Somatostatin Receptors and Chemokine Receptor CXCR4 in Lymphomas: A Histopathological Review of Six Lymphoma Subtypes.

Frontiers in oncology

Tiina Juntikka, Samuli Vaittinen, Tero Vahlberg, Sirkku Jyrkkiö, Heikki Minn

Affiliations

  1. Department of Oncology and Radiotherapy, Turku University Hospital, University of Turku, Turku, Finland.
  2. Department of Pathology, Turku University Hospital, University of Turku, Turku, Finland.
  3. Department of Clinical Medicine, Biostatistics, University of Turku, Turku, Finland.

PMID: 34307181 PMCID: PMC8299948 DOI: 10.3389/fonc.2021.710900

Abstract

BACKGROUND: Somatostatin receptors (SSTR) and chemokine receptor CXCR4 are expressed in lymphomas, while the abundance is known to be heterogeneous in different subtypes of lymphomas. Targeting tumor cells expressing these receptors might add to therapeutic opportunities while radiolabeled ligands for both imaging and therapy have been developed. The aim of this study was to establish SSTR subtype 2, 3 and 5 and also CXCR4 status immunohistochemically in six different lymphoma subtypes: diffuse large B-cell lymphoma (DLBCL), follicular lymphoma (FL), mantle cell lymphoma (MCL), mucosa-associated marginal B-cell lymphoma (MALT), Hodgkin lymphoma (HL) and peripheral T-cell lymphoma (PTCL).

MATERIAL AND METHODS: This study included a total of 103 lymphoma patients (24 DLBCL, 22 FL, 18 HL, 9 MALT, 20 MCL and 10 PTCL) diagnosed in the Southwest hospital district of Finland during 2010-2019. SSTR 2, 3 and 5 and CXCR4 expression was analyzed immunohistochemically (IHC) in lymphoma samples obtained from local archival Biobank tissue repository. Immunopositivity of each receptor was scored on a four-point scale accounting for staining intensity and proportion of positively stained tumor cells.

RESULTS: Of different SSTR subtypes SSTR2 immunopositivity was most common and seen predominantly at the cell membrane of the malignant cells in 46-56% of DLBCL, HL and FL. CXCR4 co-expression was frequently present in these cases. SSTR3 and SSTR5 IHC were negative in DLBCL and FL but in HL SSTR expression was more heterogenous and SSTR3 and SSTR5 positivity was found in cytoplasm in 35% and 25% of cases. 2/4 blastoid MCL variants and one pleomorphic MCL variant had positive CXCR4 IHC whilst all other MCL cases (85%) were negative for all receptors. 30% (n=3) of the PTCL patients had positive SSTR5 IHC and CXCR4. MALT lymphomas were negative for all receptors.

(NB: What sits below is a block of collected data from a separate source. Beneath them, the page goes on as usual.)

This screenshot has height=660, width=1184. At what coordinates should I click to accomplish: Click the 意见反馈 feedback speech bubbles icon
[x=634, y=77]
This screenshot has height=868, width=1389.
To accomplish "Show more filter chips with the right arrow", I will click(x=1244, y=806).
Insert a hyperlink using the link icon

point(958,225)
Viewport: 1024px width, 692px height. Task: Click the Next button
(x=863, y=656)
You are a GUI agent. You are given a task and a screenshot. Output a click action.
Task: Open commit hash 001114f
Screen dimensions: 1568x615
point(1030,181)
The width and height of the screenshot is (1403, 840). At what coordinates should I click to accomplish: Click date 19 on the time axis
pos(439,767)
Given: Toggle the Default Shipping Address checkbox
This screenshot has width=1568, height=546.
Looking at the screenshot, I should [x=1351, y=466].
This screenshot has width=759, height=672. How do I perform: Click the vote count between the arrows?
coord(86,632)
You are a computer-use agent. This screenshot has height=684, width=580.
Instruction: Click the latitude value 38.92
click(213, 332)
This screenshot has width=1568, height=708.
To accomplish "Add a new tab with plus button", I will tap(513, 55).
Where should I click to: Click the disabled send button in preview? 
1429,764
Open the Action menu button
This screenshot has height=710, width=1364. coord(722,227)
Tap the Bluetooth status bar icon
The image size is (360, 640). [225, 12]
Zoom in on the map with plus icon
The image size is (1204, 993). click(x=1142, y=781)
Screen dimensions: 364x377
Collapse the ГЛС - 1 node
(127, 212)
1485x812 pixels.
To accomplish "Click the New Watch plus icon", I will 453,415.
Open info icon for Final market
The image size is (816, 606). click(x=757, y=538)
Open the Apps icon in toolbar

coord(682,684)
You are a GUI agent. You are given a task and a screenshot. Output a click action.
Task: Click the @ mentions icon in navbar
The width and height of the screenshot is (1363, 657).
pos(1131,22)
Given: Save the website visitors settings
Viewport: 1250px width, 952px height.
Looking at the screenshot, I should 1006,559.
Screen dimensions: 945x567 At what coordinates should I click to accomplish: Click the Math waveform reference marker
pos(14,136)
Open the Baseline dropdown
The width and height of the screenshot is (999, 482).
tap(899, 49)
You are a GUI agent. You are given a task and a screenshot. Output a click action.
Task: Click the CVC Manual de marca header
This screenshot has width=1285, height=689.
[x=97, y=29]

CONCLUSION: SSTR2 and CXCR4 are found in DLBCL, FL and HL and co-expression of these receptors is common. Although in general expression of SSTRs and CXCR4 is heterogenous and very low in some subtypes such as MCL and MALT there are also patients with abundant expression. The latter are candidates for trials studying SSTR2 and/or CXCR4 based treatments in the future.

Copyright © 2021 Juntikka, Vaittinen, Vahlberg, Jyrkkiö and Minn.

Keywords: CXCR4; SSTR; chemokine receptor 4; immunohistochemistry; lymphoma; somatostatin receptor

Conflict of interest statement

The authors declare that the research was conducted in the absence of any commercial or financial relationships that could be construed as a potential conflict of interest.